Stochastic resonant behaviours and steady state control in harmonic systems

Adrian Rubio Universidad de Santiago de Chile

Brownian motion and parametric resonance are two paradigmatic phenomena particularly taking place on harmonic dynamical systems, covering a plethora of branches in science. While the former gives a pathway to include dissipation and noise (additive noise) in a system, the latter stands for a physical mechanism that supplies energy to a system by exploiting the resonant variation of the characteristic frequency. Both aspects find their syncretism in the so-called stochastic resonance, where the competition between dissipation and the strength of the fluctuations in the characteristic frequency of the system (multiplicative noise) defines whether the system undergoes exponential growth (as in parametric resonance) or stabilises in a steady state in the long-time limit[1]. Typically, the impact of this competition is neglected due to relatively high dissipation rates that overcome resonant effects. However, the development of harmonic systems with increasingly quality factors makes this competition to come into play, raising as a potential limiting factor but also as a possibility for a novel control mechanism.

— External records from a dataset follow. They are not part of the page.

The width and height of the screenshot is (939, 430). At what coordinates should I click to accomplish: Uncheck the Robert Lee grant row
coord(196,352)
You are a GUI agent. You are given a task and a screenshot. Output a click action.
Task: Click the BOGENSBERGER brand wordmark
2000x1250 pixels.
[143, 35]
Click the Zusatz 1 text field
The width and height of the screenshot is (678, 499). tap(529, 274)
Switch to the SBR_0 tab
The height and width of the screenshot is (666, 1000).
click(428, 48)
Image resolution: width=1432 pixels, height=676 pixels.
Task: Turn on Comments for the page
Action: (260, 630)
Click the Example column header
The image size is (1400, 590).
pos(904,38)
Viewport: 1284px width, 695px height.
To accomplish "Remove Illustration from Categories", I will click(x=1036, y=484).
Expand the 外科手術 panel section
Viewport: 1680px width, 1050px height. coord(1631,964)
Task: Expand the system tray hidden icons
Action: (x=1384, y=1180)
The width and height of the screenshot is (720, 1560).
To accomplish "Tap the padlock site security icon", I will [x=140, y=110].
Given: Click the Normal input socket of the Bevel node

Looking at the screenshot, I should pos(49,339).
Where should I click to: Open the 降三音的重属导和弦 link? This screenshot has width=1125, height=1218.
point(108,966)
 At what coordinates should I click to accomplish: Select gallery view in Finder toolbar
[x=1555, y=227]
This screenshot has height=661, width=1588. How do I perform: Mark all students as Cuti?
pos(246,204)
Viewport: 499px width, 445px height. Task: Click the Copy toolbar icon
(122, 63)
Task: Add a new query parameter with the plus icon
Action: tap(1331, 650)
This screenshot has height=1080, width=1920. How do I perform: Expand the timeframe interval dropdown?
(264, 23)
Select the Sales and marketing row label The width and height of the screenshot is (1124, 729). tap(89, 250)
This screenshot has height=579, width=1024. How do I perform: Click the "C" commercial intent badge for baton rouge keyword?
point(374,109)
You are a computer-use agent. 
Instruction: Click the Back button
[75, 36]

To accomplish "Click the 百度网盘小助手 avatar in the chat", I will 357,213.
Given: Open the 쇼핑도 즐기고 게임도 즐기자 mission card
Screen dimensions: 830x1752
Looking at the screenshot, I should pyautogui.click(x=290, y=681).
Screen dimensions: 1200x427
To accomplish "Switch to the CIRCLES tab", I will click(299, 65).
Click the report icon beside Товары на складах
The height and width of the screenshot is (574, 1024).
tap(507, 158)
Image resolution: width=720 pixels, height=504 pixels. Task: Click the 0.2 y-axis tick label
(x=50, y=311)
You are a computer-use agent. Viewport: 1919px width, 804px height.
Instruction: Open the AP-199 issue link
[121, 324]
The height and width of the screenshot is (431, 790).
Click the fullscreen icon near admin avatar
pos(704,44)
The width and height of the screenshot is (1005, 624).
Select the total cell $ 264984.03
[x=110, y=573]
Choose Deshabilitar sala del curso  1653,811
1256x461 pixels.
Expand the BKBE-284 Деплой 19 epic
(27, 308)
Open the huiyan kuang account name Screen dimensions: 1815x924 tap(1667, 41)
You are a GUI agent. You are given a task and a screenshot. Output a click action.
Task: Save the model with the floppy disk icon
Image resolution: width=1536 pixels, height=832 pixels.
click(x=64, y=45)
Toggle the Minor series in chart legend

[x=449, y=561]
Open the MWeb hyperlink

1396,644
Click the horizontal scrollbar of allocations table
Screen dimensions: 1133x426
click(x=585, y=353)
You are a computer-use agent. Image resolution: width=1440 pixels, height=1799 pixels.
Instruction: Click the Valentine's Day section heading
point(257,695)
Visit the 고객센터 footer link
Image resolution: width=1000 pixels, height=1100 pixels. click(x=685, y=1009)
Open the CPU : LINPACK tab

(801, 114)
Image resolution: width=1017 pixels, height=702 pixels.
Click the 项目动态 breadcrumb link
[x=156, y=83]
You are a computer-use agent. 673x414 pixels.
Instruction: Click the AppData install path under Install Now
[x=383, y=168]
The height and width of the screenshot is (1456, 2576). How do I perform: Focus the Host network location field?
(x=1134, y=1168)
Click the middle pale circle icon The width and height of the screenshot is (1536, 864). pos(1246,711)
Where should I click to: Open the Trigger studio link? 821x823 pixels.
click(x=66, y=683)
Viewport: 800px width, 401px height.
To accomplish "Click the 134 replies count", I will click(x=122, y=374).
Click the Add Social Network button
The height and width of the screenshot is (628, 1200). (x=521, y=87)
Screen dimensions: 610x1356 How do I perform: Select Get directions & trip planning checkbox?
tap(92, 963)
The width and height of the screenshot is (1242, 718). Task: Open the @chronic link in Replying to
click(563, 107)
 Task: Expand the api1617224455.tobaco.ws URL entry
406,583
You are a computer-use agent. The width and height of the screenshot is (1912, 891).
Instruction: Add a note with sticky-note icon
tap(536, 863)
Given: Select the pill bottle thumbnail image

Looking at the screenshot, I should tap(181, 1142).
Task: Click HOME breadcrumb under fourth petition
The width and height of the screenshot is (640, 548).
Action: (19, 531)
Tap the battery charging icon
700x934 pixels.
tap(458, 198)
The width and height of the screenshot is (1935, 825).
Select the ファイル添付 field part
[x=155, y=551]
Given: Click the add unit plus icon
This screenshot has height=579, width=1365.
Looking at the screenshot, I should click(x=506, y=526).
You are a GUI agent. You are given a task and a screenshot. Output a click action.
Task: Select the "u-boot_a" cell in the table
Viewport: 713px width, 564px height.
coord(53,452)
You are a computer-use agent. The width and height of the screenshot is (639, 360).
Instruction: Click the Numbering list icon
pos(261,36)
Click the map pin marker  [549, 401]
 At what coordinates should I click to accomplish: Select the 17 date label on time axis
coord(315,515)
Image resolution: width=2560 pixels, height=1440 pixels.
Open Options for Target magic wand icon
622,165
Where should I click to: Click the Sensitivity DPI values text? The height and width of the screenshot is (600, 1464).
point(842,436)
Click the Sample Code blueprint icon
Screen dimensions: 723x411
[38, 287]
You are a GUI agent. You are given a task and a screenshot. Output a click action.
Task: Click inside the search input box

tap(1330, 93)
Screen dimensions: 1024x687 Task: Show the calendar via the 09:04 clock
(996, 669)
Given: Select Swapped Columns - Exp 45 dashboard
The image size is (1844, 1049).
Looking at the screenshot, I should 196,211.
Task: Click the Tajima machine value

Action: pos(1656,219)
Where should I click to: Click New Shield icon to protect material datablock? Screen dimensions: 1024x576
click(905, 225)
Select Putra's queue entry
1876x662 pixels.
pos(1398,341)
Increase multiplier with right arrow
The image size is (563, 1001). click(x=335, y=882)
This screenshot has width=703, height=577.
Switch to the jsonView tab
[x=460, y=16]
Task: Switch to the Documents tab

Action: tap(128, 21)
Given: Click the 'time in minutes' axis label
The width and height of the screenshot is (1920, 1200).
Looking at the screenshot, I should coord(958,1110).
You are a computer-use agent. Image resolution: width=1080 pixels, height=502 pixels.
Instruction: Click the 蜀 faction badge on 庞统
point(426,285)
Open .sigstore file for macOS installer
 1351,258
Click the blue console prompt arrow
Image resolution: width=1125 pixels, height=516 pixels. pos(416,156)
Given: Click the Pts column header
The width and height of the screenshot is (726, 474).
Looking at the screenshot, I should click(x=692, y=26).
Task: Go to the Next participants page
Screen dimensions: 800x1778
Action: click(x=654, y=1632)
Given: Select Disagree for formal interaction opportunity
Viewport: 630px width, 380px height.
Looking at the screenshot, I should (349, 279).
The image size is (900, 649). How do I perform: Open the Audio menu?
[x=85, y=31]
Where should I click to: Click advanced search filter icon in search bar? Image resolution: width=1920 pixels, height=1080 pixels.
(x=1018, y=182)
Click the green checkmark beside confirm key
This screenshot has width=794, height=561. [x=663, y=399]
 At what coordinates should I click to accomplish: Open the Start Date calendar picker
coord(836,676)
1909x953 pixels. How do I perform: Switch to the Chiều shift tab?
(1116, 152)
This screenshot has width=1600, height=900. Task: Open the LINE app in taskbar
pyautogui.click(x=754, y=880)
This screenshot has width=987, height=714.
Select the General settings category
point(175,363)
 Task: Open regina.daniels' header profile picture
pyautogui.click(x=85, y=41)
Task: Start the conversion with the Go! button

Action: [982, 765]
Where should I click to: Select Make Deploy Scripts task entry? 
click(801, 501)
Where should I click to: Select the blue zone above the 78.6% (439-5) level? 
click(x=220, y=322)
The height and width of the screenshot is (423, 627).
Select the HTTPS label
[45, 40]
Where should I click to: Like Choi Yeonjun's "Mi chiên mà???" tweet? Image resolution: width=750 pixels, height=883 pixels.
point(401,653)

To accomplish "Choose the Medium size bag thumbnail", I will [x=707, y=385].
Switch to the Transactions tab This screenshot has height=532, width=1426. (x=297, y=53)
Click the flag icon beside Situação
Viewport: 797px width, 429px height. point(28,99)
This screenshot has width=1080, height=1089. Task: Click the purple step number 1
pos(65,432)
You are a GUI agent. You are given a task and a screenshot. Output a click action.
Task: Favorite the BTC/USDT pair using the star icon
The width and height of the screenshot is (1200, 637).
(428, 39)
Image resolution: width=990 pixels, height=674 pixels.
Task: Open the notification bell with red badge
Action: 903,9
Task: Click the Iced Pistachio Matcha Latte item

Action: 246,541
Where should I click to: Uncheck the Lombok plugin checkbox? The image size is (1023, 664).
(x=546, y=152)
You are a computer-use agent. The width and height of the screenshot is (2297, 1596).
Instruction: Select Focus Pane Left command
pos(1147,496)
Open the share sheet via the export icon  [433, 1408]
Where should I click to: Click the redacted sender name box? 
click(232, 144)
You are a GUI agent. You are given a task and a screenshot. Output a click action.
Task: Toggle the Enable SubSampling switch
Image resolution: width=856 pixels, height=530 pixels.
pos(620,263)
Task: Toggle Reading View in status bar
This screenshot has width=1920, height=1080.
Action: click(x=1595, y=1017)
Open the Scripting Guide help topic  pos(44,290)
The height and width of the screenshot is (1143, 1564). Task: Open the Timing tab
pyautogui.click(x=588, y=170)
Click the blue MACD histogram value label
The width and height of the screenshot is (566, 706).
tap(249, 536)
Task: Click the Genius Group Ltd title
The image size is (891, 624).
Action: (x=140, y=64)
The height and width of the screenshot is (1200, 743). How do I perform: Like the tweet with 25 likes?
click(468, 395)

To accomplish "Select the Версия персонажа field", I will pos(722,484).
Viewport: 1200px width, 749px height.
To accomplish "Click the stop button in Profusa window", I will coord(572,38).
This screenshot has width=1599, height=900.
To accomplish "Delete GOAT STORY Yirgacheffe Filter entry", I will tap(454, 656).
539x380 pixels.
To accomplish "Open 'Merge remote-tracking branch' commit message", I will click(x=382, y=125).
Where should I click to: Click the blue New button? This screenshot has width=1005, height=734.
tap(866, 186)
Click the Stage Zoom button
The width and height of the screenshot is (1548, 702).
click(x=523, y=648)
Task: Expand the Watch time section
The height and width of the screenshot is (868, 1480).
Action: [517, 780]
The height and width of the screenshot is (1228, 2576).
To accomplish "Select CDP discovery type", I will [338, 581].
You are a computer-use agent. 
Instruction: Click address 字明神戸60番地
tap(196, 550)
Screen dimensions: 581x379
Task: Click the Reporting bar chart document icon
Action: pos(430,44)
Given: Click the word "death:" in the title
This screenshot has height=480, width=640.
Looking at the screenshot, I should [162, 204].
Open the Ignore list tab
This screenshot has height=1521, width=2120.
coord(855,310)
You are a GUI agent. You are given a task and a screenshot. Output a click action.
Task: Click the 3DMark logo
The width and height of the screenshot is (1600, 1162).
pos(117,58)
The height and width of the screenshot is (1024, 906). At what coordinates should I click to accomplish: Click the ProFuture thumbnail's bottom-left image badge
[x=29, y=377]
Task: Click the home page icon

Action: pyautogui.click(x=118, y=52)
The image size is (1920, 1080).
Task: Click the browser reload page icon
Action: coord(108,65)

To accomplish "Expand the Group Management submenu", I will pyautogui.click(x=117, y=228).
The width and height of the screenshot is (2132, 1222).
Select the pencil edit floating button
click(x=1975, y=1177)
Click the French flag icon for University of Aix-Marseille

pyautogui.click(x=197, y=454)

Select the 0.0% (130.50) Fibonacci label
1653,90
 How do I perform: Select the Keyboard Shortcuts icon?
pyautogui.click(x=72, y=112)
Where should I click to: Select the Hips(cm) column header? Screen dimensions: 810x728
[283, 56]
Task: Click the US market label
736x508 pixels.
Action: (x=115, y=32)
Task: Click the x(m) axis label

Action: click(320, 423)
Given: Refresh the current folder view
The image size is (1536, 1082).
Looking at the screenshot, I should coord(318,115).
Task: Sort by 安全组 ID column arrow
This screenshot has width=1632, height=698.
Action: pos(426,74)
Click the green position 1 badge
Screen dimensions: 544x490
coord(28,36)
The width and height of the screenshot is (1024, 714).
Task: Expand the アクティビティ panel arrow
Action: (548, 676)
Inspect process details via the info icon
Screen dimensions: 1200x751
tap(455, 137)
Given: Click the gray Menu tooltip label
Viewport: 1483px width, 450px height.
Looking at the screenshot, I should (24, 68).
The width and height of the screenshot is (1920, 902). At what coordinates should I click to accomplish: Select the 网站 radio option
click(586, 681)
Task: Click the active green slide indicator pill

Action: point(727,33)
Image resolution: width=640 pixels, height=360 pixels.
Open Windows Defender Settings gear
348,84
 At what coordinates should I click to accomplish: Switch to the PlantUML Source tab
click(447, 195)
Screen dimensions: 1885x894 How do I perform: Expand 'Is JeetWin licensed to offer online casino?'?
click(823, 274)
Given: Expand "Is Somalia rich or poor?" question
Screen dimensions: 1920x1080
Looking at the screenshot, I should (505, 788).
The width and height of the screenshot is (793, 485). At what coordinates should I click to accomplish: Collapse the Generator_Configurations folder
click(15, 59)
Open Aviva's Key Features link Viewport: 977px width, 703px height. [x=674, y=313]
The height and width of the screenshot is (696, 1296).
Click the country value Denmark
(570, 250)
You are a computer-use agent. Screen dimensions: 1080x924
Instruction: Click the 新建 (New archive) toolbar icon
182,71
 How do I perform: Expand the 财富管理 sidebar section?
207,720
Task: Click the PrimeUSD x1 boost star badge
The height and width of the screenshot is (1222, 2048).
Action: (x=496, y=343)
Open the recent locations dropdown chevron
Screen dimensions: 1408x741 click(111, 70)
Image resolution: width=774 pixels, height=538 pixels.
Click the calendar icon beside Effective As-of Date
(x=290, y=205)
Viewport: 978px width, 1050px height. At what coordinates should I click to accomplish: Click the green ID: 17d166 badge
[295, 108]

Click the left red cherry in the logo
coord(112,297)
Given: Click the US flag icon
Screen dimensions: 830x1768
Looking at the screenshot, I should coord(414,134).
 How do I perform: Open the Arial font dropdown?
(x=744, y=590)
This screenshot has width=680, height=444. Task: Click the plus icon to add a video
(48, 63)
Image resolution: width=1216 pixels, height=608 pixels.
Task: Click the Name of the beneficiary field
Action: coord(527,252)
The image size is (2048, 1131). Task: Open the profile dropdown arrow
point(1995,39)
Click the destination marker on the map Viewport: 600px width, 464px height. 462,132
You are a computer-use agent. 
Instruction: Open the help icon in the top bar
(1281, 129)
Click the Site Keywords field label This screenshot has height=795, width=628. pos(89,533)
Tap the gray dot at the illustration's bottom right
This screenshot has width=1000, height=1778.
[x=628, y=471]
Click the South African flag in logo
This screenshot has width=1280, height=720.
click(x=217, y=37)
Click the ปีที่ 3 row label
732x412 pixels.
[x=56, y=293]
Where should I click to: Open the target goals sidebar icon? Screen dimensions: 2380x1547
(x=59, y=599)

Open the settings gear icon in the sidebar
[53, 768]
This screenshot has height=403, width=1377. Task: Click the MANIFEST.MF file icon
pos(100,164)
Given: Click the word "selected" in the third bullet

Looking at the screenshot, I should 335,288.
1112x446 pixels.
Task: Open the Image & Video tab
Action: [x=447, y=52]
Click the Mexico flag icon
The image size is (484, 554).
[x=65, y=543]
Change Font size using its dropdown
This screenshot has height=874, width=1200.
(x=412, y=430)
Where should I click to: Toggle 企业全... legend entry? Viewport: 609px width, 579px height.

In this talk, I will introduce the basics of the mentioned dynamical phenomena to quantify its impact on experimental setups, such as optically levitated nanoparticle. Moreover, I will also show how these concepts enter interacting harmonic systems, giving place to enhanced resonant behaviours in the steady state. The latter can be exploited, for instance, for heat transport and thermalisation[2].

[1] B. J. West, K. Lindenberg and V. Seshadri, Physica 102A, pp. 470-488 (1980).

[2] A. E. Rubio Lopez and F. Herrera, Stochastic resonant behaviours and steady state control in harmonic systems, in preparation.